[Opening Records for the task section]

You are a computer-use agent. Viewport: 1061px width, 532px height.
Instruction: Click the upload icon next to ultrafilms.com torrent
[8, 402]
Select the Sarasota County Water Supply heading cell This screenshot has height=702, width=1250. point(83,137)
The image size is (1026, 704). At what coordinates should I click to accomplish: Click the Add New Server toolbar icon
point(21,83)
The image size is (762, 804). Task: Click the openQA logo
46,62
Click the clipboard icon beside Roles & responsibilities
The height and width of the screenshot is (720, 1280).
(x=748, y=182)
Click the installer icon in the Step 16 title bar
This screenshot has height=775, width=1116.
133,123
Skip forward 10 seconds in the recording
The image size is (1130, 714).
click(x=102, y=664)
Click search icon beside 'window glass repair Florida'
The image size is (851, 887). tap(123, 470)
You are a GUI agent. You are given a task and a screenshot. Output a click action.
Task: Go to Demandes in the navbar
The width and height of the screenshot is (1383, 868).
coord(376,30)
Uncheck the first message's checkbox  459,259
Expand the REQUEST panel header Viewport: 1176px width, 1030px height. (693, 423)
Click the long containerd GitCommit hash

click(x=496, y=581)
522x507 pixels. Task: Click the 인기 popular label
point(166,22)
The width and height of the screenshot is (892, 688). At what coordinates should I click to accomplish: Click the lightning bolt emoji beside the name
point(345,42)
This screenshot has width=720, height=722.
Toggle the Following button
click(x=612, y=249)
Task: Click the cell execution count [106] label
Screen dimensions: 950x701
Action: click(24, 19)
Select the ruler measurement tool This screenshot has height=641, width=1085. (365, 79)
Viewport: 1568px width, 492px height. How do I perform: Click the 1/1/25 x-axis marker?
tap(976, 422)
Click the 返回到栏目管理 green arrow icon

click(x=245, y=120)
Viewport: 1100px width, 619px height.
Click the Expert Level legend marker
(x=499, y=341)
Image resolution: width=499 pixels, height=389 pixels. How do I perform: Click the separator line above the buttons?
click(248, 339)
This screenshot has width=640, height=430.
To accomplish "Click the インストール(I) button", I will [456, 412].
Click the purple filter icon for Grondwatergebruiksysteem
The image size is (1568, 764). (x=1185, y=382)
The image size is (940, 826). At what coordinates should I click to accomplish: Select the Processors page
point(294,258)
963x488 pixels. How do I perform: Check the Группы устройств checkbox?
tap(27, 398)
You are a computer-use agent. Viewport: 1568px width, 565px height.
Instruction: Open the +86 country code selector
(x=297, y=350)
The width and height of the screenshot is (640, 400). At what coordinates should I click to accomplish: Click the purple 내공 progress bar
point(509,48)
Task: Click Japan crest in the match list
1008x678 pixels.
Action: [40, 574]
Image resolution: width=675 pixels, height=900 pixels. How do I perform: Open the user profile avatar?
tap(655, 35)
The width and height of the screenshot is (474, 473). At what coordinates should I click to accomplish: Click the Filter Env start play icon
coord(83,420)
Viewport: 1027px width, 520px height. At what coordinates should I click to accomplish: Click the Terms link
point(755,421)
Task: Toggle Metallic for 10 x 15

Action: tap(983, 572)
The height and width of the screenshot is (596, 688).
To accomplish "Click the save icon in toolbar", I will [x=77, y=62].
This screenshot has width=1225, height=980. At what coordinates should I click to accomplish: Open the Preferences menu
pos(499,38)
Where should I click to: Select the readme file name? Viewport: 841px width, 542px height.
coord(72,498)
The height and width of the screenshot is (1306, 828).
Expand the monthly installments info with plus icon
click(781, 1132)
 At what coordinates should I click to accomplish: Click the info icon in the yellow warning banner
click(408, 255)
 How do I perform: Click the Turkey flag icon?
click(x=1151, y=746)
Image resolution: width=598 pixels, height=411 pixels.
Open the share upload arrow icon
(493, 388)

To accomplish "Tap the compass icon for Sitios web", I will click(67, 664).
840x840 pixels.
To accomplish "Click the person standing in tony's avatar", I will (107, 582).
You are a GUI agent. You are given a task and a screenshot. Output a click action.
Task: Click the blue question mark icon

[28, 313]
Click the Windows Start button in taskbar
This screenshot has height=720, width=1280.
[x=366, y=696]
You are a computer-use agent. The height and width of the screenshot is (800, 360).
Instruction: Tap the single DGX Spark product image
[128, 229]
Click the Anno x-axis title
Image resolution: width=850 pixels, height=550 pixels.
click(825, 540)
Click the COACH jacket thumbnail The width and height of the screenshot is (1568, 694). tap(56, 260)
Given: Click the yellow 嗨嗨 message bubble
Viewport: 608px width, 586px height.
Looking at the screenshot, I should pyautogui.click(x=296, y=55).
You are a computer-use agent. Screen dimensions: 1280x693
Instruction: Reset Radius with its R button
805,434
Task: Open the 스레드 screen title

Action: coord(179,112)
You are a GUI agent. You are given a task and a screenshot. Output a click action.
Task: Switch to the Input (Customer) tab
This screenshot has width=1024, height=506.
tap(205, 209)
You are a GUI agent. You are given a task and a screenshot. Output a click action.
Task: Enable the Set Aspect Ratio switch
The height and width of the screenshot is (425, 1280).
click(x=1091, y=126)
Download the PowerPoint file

[Closing Records for the task section]

#### Task requirements:
Copy the entries word for word.

#### Exercise solution:
You are a computer-use agent. Viewport: 1061px width, 532px height.
Instruction: Click the upload icon next to ultrafilms.com torrent
[8, 402]
Select the Sarasota County Water Supply heading cell This screenshot has height=702, width=1250. point(83,137)
The image size is (1026, 704). At what coordinates should I click to accomplish: Click the Add New Server toolbar icon
point(21,83)
The image size is (762, 804). Task: Click the openQA logo
46,62
Click the clipboard icon beside Roles & responsibilities
The height and width of the screenshot is (720, 1280).
(x=748, y=182)
Click the installer icon in the Step 16 title bar
This screenshot has height=775, width=1116.
133,123
Skip forward 10 seconds in the recording
The image size is (1130, 714).
click(x=102, y=664)
Click search icon beside 'window glass repair Florida'
The image size is (851, 887). tap(123, 470)
You are a GUI agent. You are given a task and a screenshot. Output a click action.
Task: Go to Demandes in the navbar
The width and height of the screenshot is (1383, 868).
coord(376,30)
Uncheck the first message's checkbox  459,259
Expand the REQUEST panel header Viewport: 1176px width, 1030px height. (693, 423)
Click the long containerd GitCommit hash

click(x=496, y=581)
522x507 pixels. Task: Click the 인기 popular label
point(166,22)
The width and height of the screenshot is (892, 688). At what coordinates should I click to accomplish: Click the lightning bolt emoji beside the name
point(345,42)
This screenshot has width=720, height=722.
Toggle the Following button
click(x=612, y=249)
Task: Click the cell execution count [106] label
Screen dimensions: 950x701
Action: click(24, 19)
Select the ruler measurement tool This screenshot has height=641, width=1085. (365, 79)
Viewport: 1568px width, 492px height. How do I perform: Click the 1/1/25 x-axis marker?
tap(976, 422)
Click the 返回到栏目管理 green arrow icon

click(x=245, y=120)
Viewport: 1100px width, 619px height.
Click the Expert Level legend marker
(x=499, y=341)
Image resolution: width=499 pixels, height=389 pixels. How do I perform: Click the separator line above the buttons?
click(248, 339)
This screenshot has width=640, height=430.
To accomplish "Click the インストール(I) button", I will [456, 412].
Click the purple filter icon for Grondwatergebruiksysteem
The image size is (1568, 764). (x=1185, y=382)
The image size is (940, 826). At what coordinates should I click to accomplish: Select the Processors page
point(294,258)
963x488 pixels. How do I perform: Check the Группы устройств checkbox?
tap(27, 398)
You are a computer-use agent. Viewport: 1568px width, 565px height.
Instruction: Open the +86 country code selector
(x=297, y=350)
The width and height of the screenshot is (640, 400). At what coordinates should I click to accomplish: Click the purple 내공 progress bar
point(509,48)
Task: Click Japan crest in the match list
1008x678 pixels.
Action: [40, 574]
Image resolution: width=675 pixels, height=900 pixels. How do I perform: Open the user profile avatar?
tap(655, 35)
The width and height of the screenshot is (474, 473). At what coordinates should I click to accomplish: Click the Filter Env start play icon
coord(83,420)
Viewport: 1027px width, 520px height. At what coordinates should I click to accomplish: Click the Terms link
point(755,421)
Task: Toggle Metallic for 10 x 15

Action: tap(983, 572)
The height and width of the screenshot is (596, 688).
To accomplish "Click the save icon in toolbar", I will [x=77, y=62].
This screenshot has width=1225, height=980. At what coordinates should I click to accomplish: Open the Preferences menu
pos(499,38)
Where should I click to: Select the readme file name? Viewport: 841px width, 542px height.
coord(72,498)
The height and width of the screenshot is (1306, 828).
Expand the monthly installments info with plus icon
click(781, 1132)
 At what coordinates should I click to accomplish: Click the info icon in the yellow warning banner
click(408, 255)
 How do I perform: Click the Turkey flag icon?
click(x=1151, y=746)
Image resolution: width=598 pixels, height=411 pixels.
Open the share upload arrow icon
(493, 388)

To accomplish "Tap the compass icon for Sitios web", I will click(67, 664).
840x840 pixels.
To accomplish "Click the person standing in tony's avatar", I will (107, 582).
You are a GUI agent. You are given a task and a screenshot. Output a click action.
Task: Click the blue question mark icon

[28, 313]
Click the Windows Start button in taskbar
This screenshot has height=720, width=1280.
[x=366, y=696]
You are a computer-use agent. The height and width of the screenshot is (800, 360).
Instruction: Tap the single DGX Spark product image
[128, 229]
Click the Anno x-axis title
Image resolution: width=850 pixels, height=550 pixels.
click(825, 540)
Click the COACH jacket thumbnail The width and height of the screenshot is (1568, 694). tap(56, 260)
Given: Click the yellow 嗨嗨 message bubble
Viewport: 608px width, 586px height.
Looking at the screenshot, I should pyautogui.click(x=296, y=55).
You are a computer-use agent. Screen dimensions: 1280x693
Instruction: Reset Radius with its R button
805,434
Task: Open the 스레드 screen title

Action: coord(179,112)
You are a GUI agent. You are given a task and a screenshot. Output a click action.
Task: Switch to the Input (Customer) tab
This screenshot has width=1024, height=506.
tap(205, 209)
You are a GUI agent. You are given a task and a screenshot. Output a click action.
Task: Enable the Set Aspect Ratio switch
The height and width of the screenshot is (425, 1280).
click(x=1091, y=126)
Download the PowerPoint file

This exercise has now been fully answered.